なまえは運ばれてからもう3時間手術室にいる。
その間誰1人として声を発していない。

俺だって、目の前で起きた出来事がいまだに信じられない。
まるで映画のワンシーンを見てるようだった。



カムバックを控えてショーケースの為にメイクを済ませ、衣装に着替えてショーケースの会場に向かった。

いつもみたいに車内はワイワイうるさくて、賑やかで、何も変わりは無くて。

その中心にはいつものようになまえが居て、珍しくミンギュとスングァンの間に座って、真っ白な衣装だから汚さないようにと慎重にアメリカーノを飲むなまえとミンギュがいつものように言い争ってて…

『着いたぞ!』

マネヒョンの声にゾロゾロと車を降りて行くメンバーたち。

クプスヒョン、シュアヒョン、ホシ、ドギョム、順番に降りて行く、いつも通り。

ミンギュが降りて、なまえが降りる。
その後ろからスングァンが降りて、俺も後に続いて車を降りた。

パシャパシャとフラッシュとカメラ音が響く中、いつもと同じようにファンに向かって手を振ってた。

2つ前を歩くミンギュとなまえがまだ何か言い合ってて、相変わらずだなってふっと笑って視線をまたファンに向けたんだ。

ドンッ!

衝撃音がして、音の方に視線を向ける。
視線の先になまえとファンが抱き合うような形になっている姿が見えた。

何してんだよ。
そう思った瞬間、カシャンと金属音がして、ファンがなまえから離れる。

それと同時に悲鳴が聞こえて、なまえの顔を見ればその顔はどんどん血の気を失っていって、倒れそうになるなまえをミンギュが間一髪で支えた。

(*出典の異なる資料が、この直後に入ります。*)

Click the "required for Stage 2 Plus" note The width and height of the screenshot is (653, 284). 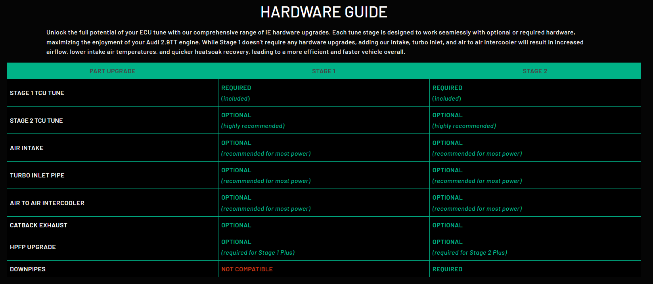(469, 253)
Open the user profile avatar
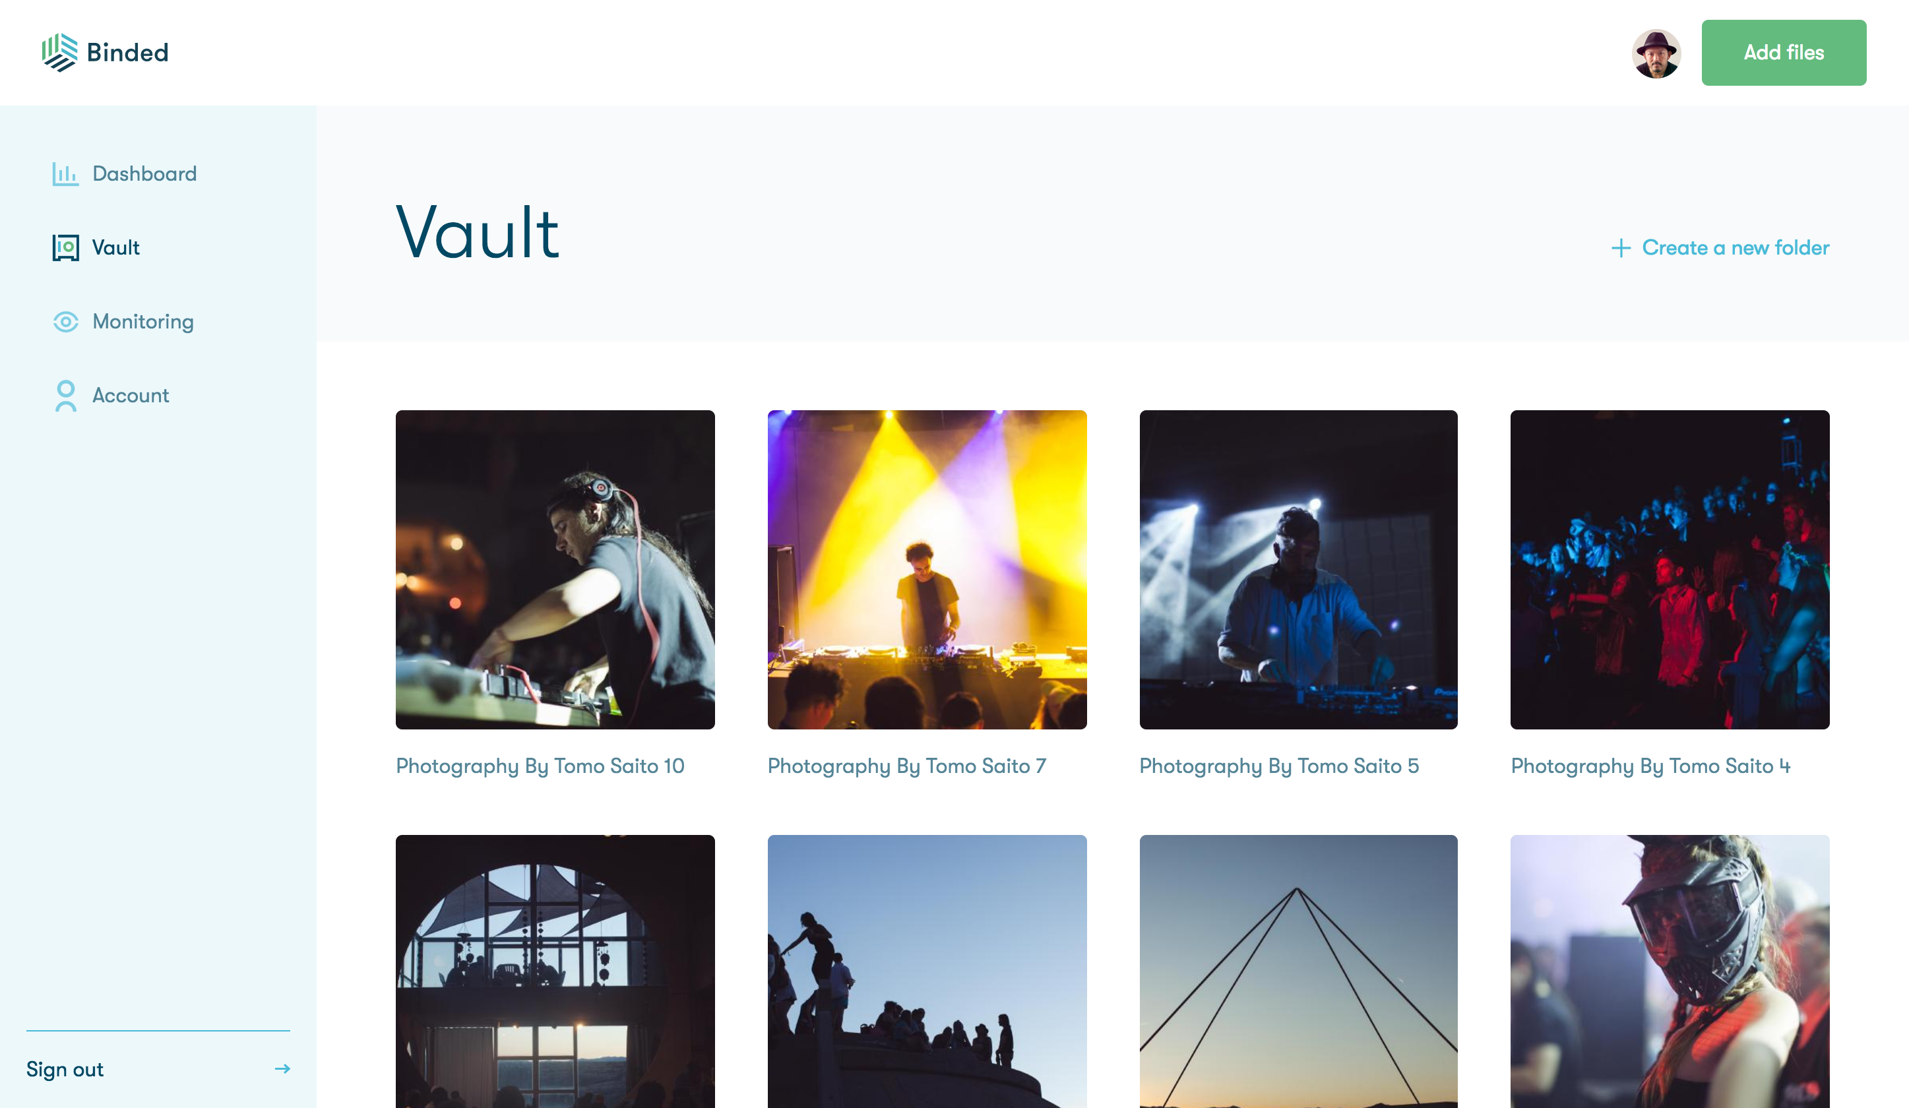This screenshot has height=1108, width=1909. pos(1656,53)
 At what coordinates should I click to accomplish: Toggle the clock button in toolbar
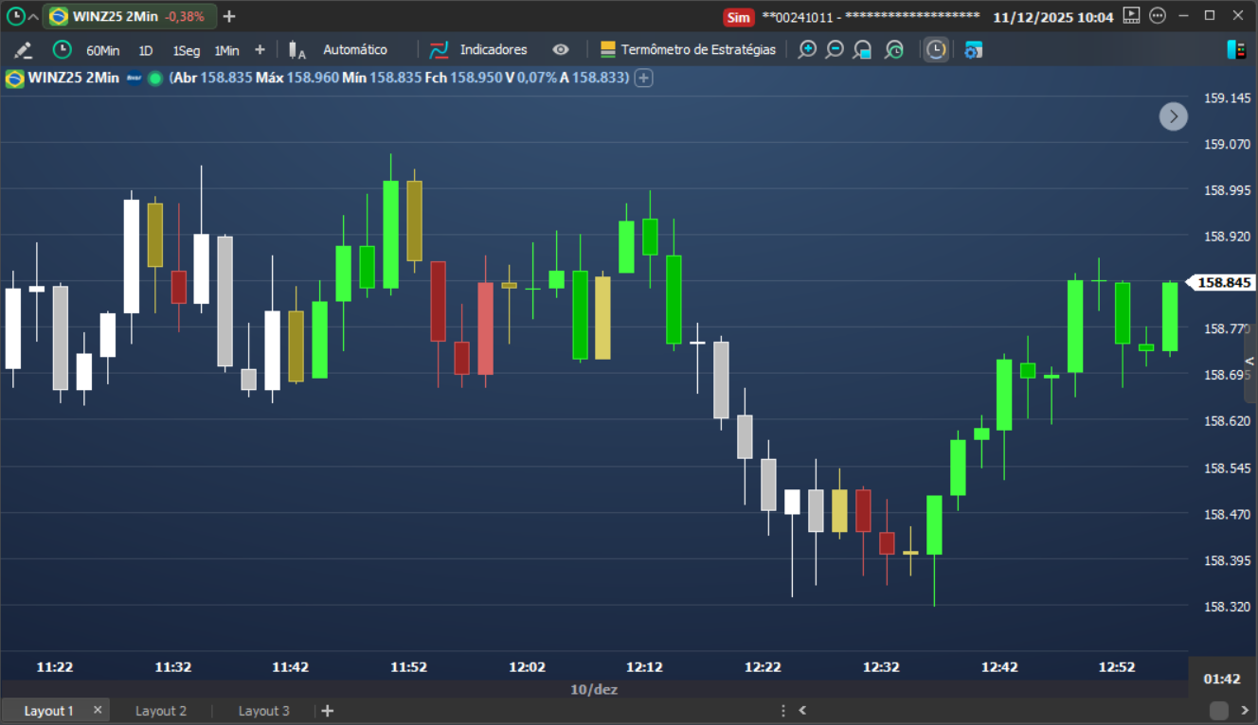point(936,50)
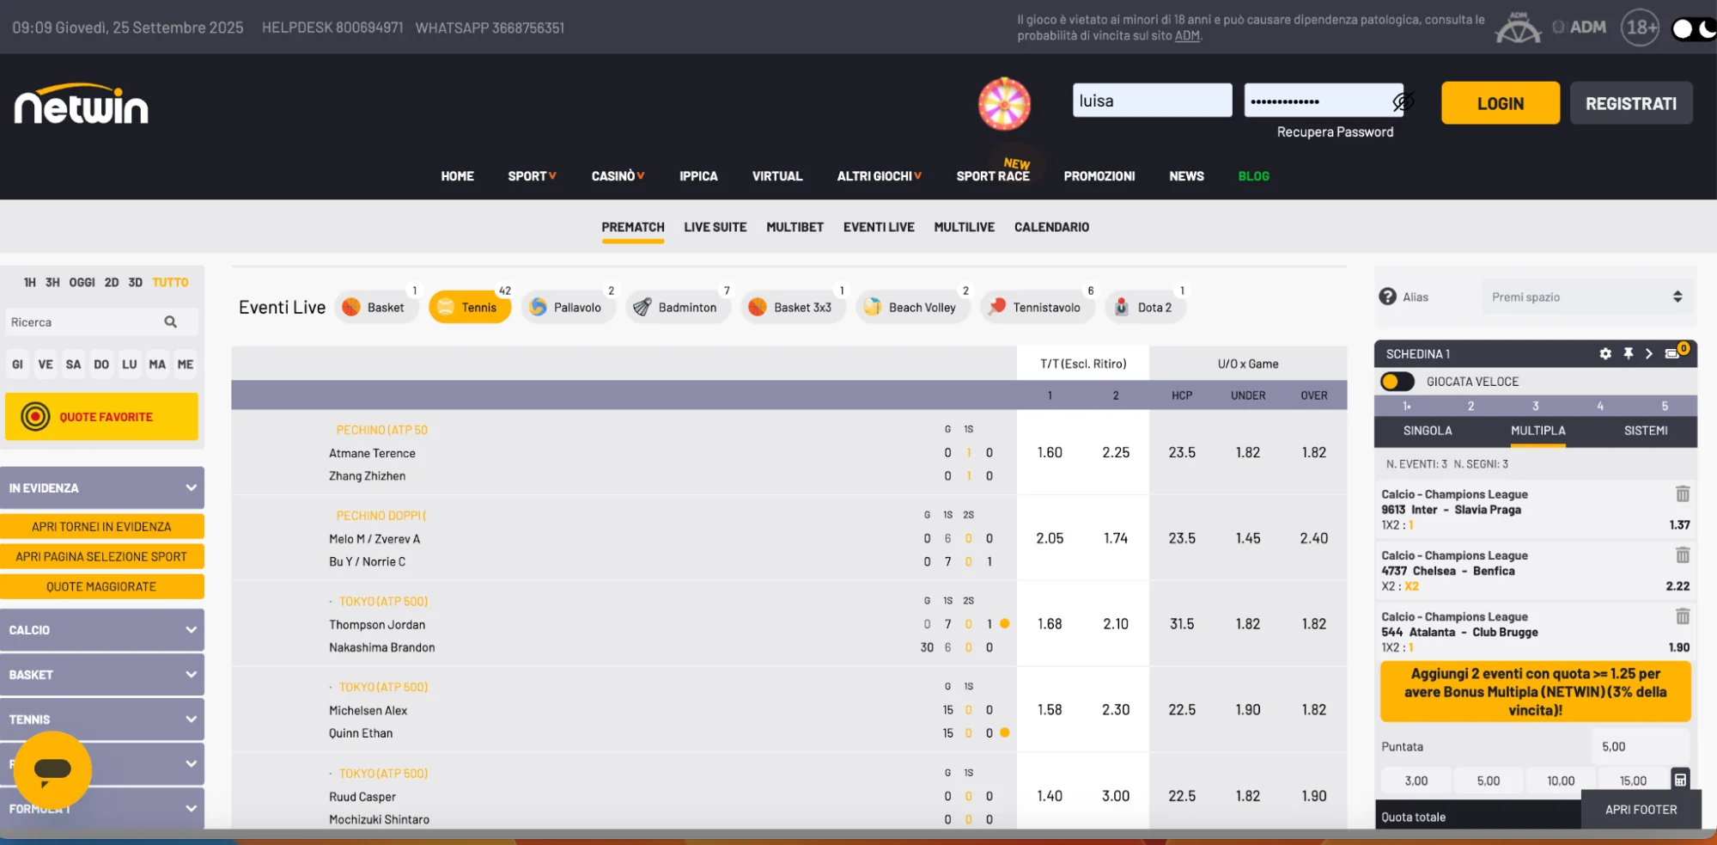Click the search magnifier icon
This screenshot has height=845, width=1717.
point(170,322)
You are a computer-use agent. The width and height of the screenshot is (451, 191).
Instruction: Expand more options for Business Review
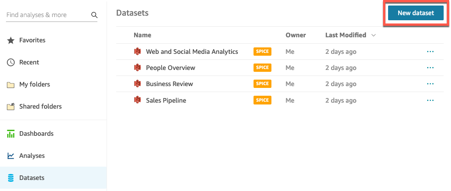(430, 84)
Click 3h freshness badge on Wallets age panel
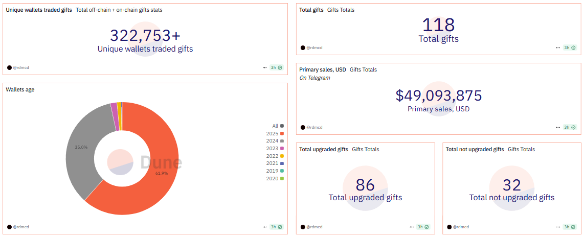 coord(276,227)
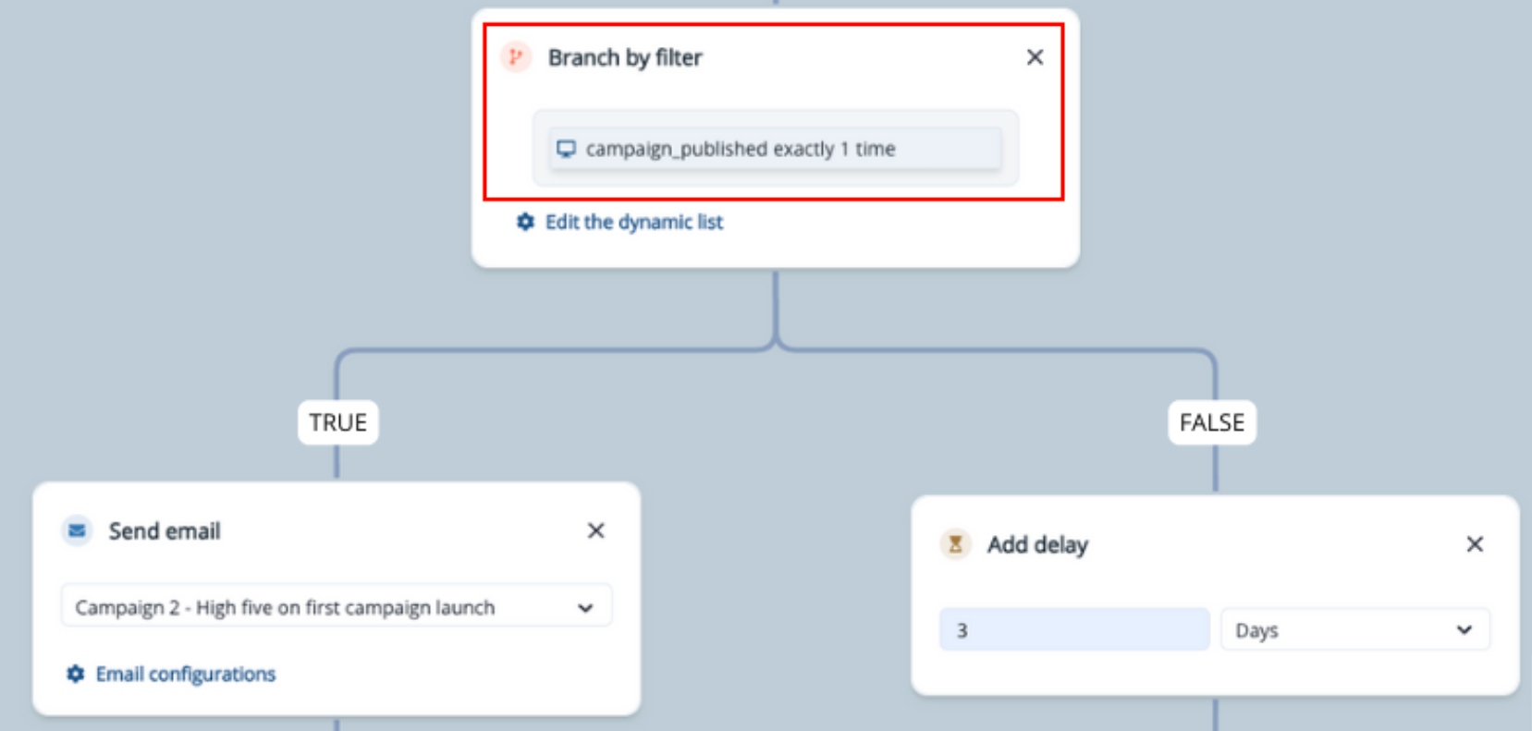Delete the Send email step
Viewport: 1532px width, 731px height.
[x=596, y=530]
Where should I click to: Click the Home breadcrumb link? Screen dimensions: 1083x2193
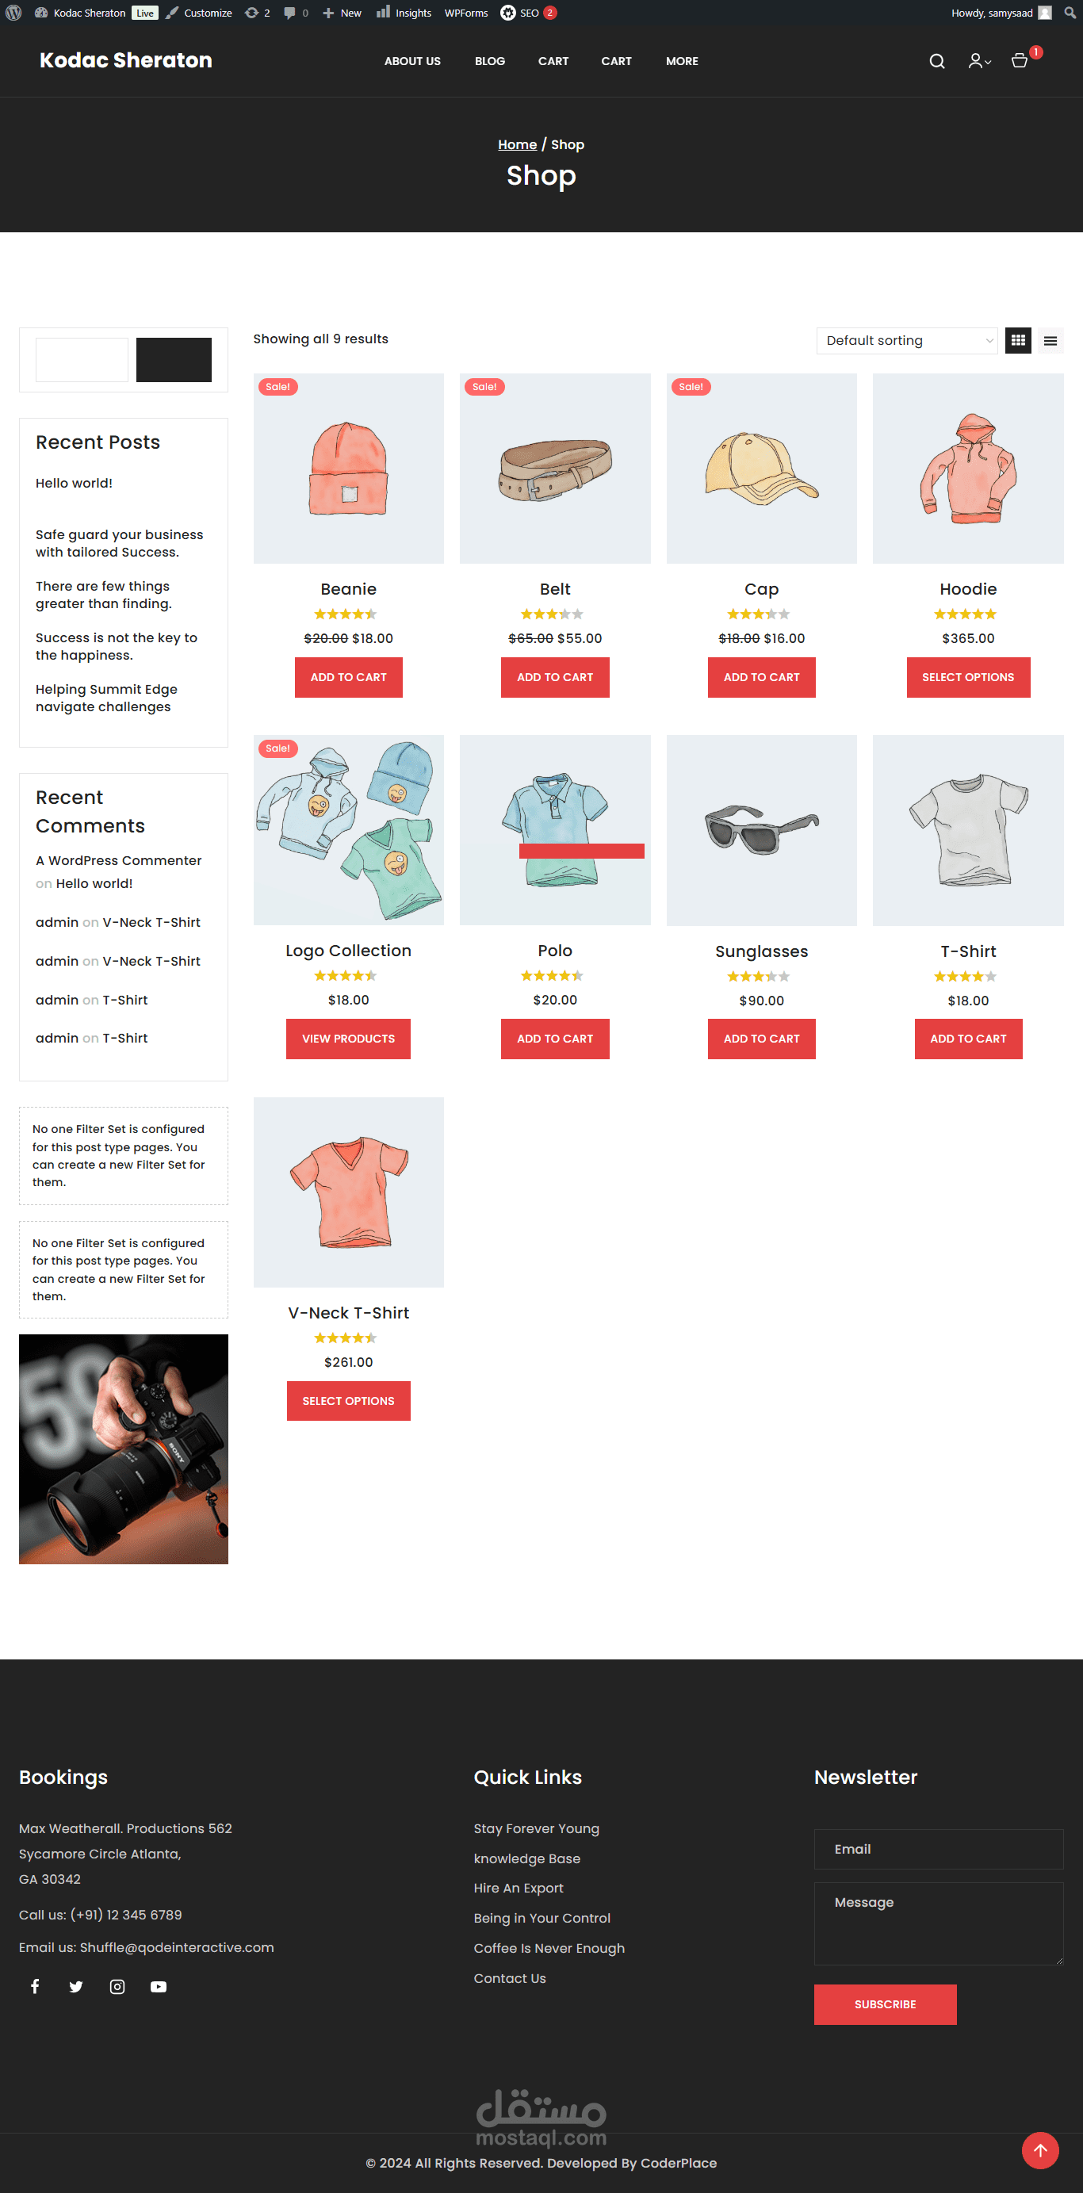[517, 145]
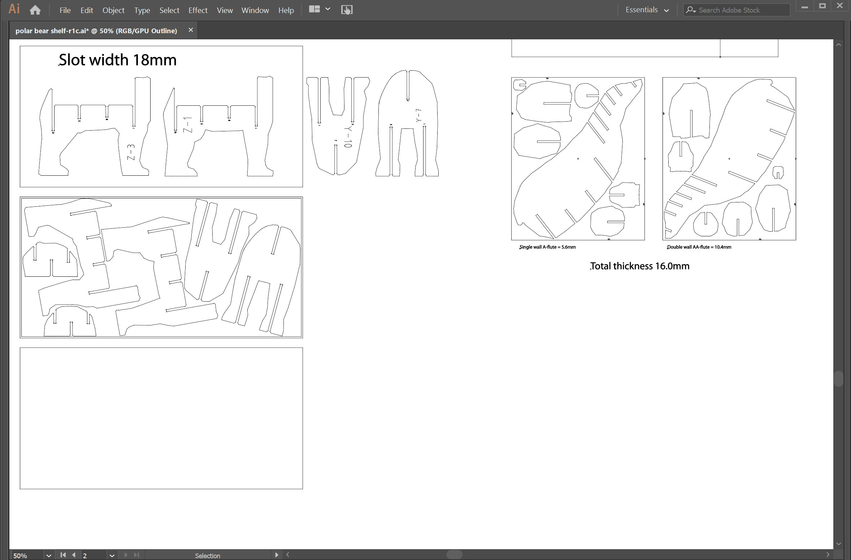The height and width of the screenshot is (560, 851).
Task: Click the close tab button for polar bear shelf
Action: click(x=191, y=30)
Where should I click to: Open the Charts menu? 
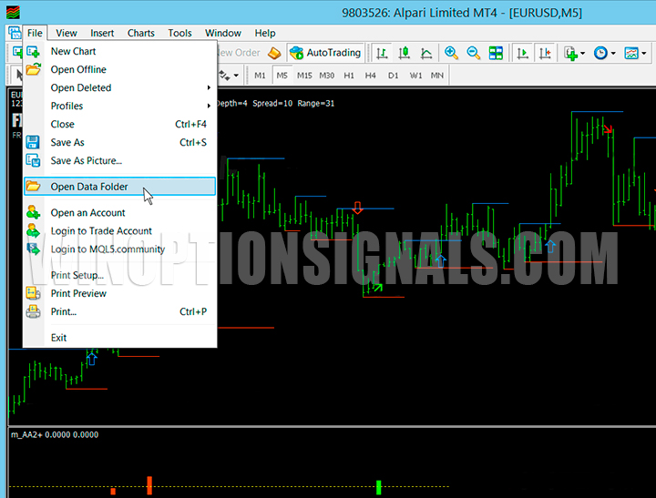140,33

フラッシュに目を細めながら、また先にはさっきまで真っ白だったなまえとミンギュの衣装がどんどん赤に染まっていく姿。

なまえの足元に落ちてる銀色に光るそれと、それについた赤でやっと状況が把握できた。

なまえが刺されたんだと…。

MG「…なまえ!!!」
SG「ヌナ…なまえヌナ!!!ああ、どうしよう…!なまえヌナ!しっかりして!!!」

スングァンが泣きながらなまえの傷口を抑えてる。
けれど赤は止まらなくて、スングァンの衣装も赤く染まっていく。

『…のせいだ!なまえが私の…!』

…は?
なまえを指した女が警備員に連れて行かれる寸前、俺の耳に聞こえた女の言葉に吐き気がした。

フラッシュとシャッター音が強くなりメンバーとスタッフがなまえ達を隠すように上着で壁を作る。

なまえを抱き締めたまま硬直するミンギュの左頬を叩いた。
目を覚ませ、しっかりしろ。

WZ「ミンギュ!!!しっかりしろ!!!お前がそんなんでどうすんだ!」

そう言ってやるしかなかった。




JS「2人とも手洗ってきたら?」
MG「大丈夫…俺は…」
SG「僕も…」

こう言う時一番落ち着いてるのはシュアヒョンだと思う。
俺は、もうなんて声をかけてやったらいいのか分からない…。